Archive for the ‘Diabetes’ Category

The G.I. factor is important in heart disease too. It has a role in the diets of people who already have heart disease, but perhaps of greater significance in the long term, it has a practical role in the prevention of heart disease.

Preventing heart disease: primary prevention. More and more people now get regular checks of their blood pressure, and tests to check for diabetes. Increasingly blood fat tests are done to check this risk factor too. All health professionals give lifestyle advice on stopping smoking, the benefits of exercise and the nature of a good diet. When specific risk factors are discovered, diet and lifestyle advice is given, but sometimes may not be followed for long. It is especially difficult to follow advice if the effect of not following it is likely not to matter for ten or more years, and if the changes needed are not attractive. The changes must be wanted by the individual who will be helped by encouragement from friends and relatives, and the changes must ideally be positive changes—’I want to do this’ not ‘They’ve told me to do this’. Any new dimension in heart disease prevention must be seen as a great positive change rather than as negative.

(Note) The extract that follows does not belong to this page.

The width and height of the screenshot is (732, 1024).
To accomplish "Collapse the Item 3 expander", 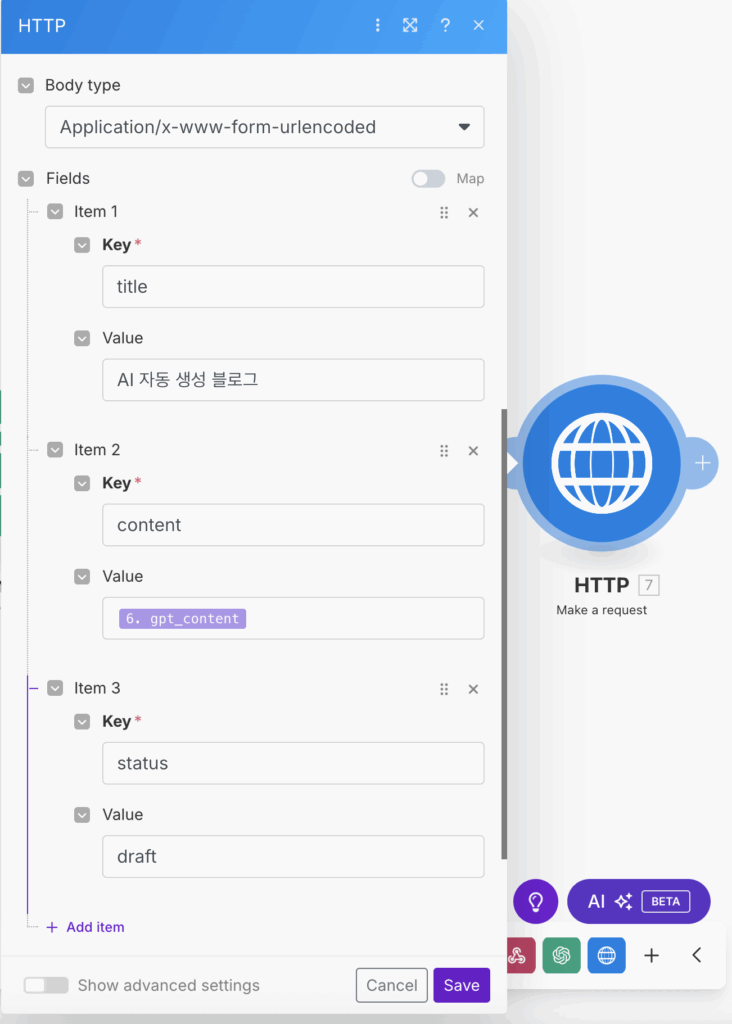I will coord(55,689).
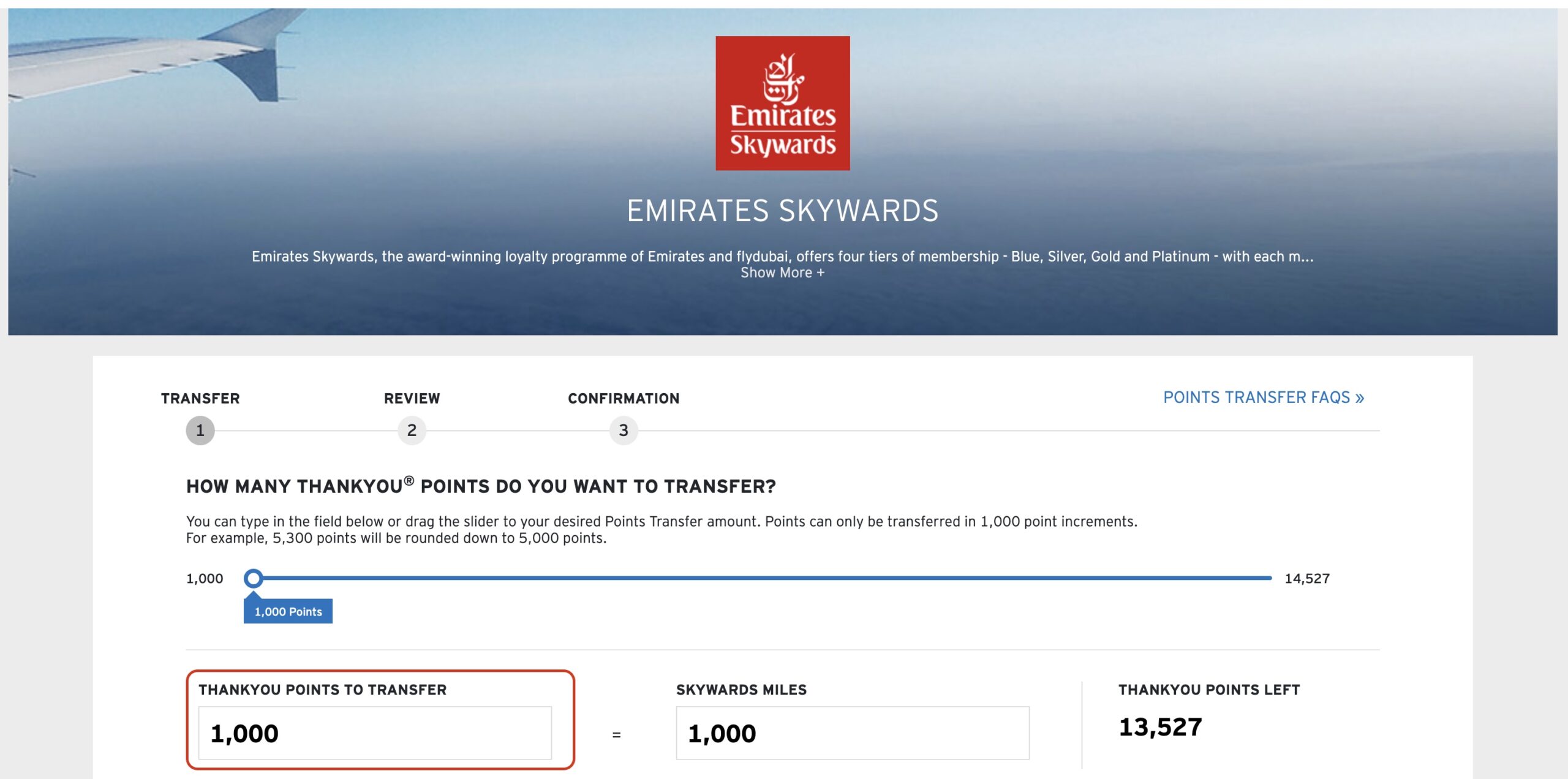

Treating heart disease and secondary prevention. When heart disease is detected two types of treatment are given. Firstly the effects of the disease are treated (e.g. medical treatment with drugs and surgical treatment to bypass blocked arteries) and, secondly, the risk factors are treated to slow down the further progression of the disease. Treatment of risk factors after the disease has already developed is ‘secondary prevention’. In people who have not yet developed the disease, treatment of risk factors is ‘primary prevention’. Obviously it would be better to give primary preventive treatment in all cases.